Non-specific immunomodulators, which were widely used twenty years ago, have been abandoned in veterinary medicine due to their low efficiency and little specificity. In the United States, only Acenaman® - an Aloe vera extract with immunomodulating properties-has been authorized for marketing for the treatment of numerous solid tumors. The benefit of its use however remains debatable.
In human medicine, the use of cytokines, such as interleukine2 or gamma interferon, are particularly promising but their systemic toxicity makes them delicate to use. This toxicity problem has been solved thanks to the use of genetically modified cytokine producing cells.
Clinical trials were carried out on cats having developed a fibrosarcoma. VERO cells (monkey kidney cell line) that were genetically modified in order to produce interleukine2 (hIL2), were used.
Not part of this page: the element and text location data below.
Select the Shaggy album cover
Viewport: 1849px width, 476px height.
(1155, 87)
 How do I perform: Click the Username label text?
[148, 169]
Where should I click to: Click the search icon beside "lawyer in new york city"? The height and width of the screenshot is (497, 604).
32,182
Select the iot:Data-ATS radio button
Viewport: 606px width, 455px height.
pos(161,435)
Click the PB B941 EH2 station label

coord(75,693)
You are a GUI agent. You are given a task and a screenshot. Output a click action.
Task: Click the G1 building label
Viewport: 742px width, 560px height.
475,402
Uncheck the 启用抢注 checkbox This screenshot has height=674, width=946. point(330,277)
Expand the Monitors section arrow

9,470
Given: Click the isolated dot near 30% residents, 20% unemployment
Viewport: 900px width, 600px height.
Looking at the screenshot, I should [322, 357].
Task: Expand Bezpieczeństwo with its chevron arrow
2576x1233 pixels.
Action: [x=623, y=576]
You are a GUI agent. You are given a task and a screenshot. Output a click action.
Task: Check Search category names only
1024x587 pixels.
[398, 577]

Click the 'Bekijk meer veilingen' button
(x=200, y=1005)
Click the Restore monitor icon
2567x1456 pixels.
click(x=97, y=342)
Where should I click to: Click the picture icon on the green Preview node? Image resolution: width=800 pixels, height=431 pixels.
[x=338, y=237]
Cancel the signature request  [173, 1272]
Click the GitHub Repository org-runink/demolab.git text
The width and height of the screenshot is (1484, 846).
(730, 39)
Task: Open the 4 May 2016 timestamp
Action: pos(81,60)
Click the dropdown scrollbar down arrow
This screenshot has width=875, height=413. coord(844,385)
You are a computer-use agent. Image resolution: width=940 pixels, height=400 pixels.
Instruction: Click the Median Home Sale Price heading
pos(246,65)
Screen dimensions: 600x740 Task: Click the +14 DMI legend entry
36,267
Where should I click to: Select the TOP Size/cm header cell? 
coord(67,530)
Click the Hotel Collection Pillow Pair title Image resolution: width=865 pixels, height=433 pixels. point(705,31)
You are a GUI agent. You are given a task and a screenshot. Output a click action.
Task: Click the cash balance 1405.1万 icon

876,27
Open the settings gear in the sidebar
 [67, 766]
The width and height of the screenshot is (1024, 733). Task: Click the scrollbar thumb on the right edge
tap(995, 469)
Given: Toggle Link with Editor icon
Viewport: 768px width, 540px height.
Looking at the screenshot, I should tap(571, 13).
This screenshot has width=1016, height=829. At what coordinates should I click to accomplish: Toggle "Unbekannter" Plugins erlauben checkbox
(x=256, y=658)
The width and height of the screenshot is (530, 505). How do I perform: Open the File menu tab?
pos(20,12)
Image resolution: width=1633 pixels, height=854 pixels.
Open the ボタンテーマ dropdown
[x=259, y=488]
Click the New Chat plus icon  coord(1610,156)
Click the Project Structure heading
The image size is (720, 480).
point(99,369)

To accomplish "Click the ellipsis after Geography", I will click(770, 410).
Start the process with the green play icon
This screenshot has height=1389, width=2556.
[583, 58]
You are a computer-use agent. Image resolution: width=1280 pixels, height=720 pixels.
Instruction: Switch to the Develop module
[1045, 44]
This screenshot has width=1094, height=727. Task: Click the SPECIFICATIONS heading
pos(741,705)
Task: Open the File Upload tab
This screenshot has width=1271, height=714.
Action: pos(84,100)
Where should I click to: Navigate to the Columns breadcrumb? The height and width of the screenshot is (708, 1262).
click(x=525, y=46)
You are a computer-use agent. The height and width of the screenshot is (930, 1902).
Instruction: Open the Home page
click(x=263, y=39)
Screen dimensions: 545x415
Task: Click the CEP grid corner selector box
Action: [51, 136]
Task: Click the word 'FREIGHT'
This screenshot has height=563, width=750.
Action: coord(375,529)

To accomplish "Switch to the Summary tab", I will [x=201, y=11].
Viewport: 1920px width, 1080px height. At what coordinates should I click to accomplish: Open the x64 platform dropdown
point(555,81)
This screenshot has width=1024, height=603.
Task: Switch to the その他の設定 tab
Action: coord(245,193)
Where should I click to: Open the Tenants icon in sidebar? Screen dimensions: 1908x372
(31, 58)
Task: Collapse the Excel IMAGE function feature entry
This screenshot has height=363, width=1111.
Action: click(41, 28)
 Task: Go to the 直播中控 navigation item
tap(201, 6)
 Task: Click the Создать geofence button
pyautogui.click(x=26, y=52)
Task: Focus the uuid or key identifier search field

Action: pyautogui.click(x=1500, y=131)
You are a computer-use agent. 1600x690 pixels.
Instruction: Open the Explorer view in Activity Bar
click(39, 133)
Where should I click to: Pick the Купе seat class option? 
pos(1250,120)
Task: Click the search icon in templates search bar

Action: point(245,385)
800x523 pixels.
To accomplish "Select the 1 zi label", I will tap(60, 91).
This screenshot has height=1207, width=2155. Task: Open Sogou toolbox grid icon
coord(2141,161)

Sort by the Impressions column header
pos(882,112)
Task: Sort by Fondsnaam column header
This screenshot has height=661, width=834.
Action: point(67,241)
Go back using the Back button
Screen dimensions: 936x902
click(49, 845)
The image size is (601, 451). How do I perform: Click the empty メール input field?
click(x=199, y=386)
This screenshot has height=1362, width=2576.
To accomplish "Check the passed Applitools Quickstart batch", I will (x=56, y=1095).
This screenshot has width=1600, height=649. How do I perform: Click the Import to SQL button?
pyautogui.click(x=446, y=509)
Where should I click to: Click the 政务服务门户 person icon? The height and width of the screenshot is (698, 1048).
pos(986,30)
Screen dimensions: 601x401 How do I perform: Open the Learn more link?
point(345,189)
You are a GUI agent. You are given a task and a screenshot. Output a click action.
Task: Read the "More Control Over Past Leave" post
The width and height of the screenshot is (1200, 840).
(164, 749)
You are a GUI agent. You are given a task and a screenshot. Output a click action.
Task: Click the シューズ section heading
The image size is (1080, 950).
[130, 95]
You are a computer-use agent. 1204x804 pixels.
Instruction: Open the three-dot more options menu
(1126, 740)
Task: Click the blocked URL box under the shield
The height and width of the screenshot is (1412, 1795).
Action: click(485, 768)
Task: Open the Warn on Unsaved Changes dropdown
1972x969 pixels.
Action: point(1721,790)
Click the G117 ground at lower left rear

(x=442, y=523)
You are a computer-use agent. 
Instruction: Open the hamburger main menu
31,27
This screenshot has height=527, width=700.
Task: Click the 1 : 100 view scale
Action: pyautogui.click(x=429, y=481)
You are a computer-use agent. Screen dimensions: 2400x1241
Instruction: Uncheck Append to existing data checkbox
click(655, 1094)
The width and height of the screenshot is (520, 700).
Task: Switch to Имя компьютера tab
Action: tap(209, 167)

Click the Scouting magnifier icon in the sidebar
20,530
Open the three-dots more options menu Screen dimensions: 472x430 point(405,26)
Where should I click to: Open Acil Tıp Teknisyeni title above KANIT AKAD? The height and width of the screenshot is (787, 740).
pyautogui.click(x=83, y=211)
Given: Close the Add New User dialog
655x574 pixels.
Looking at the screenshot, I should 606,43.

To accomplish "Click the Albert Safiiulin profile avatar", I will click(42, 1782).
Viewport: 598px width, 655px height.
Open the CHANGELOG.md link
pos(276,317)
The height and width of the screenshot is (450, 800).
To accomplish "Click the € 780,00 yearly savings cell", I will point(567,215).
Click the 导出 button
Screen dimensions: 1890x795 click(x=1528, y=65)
When injected into the surgical excision site, the VERO-hIL2 cells behaved as "micropumps" producing human interleukine2. The interleukine2 released is active and stimulates the multiplication of immunocompetent cells on the tumoral site. A number of these cells are specifically directed against the tumoral antigens carried by the operated tumor. This investigation gave evidence of a statistically significant improvement of relapse-free survival and even global survival of the cats subjected to surgery, curietherapy and VERO-hIL2 cells, as opposed to those cats that were only subjected to surgery and curietherapy. This treatment is therefore a promising procedure for the treatment of tumors in both man and the animal. Several protocols are currently implemented with a view to further improving the results obtained.
The prognosis of such tumors continues to be poor although the therapeutic arsenal available allows intervening relatively efficiently. Early and wide excision completed with an adjuvant treatment (curietherapy or immunotherapy) improves the prognosis. Lastly, diagnostic improvement using immunochemical procedures would allow intervening in the best suited manner therapeutically.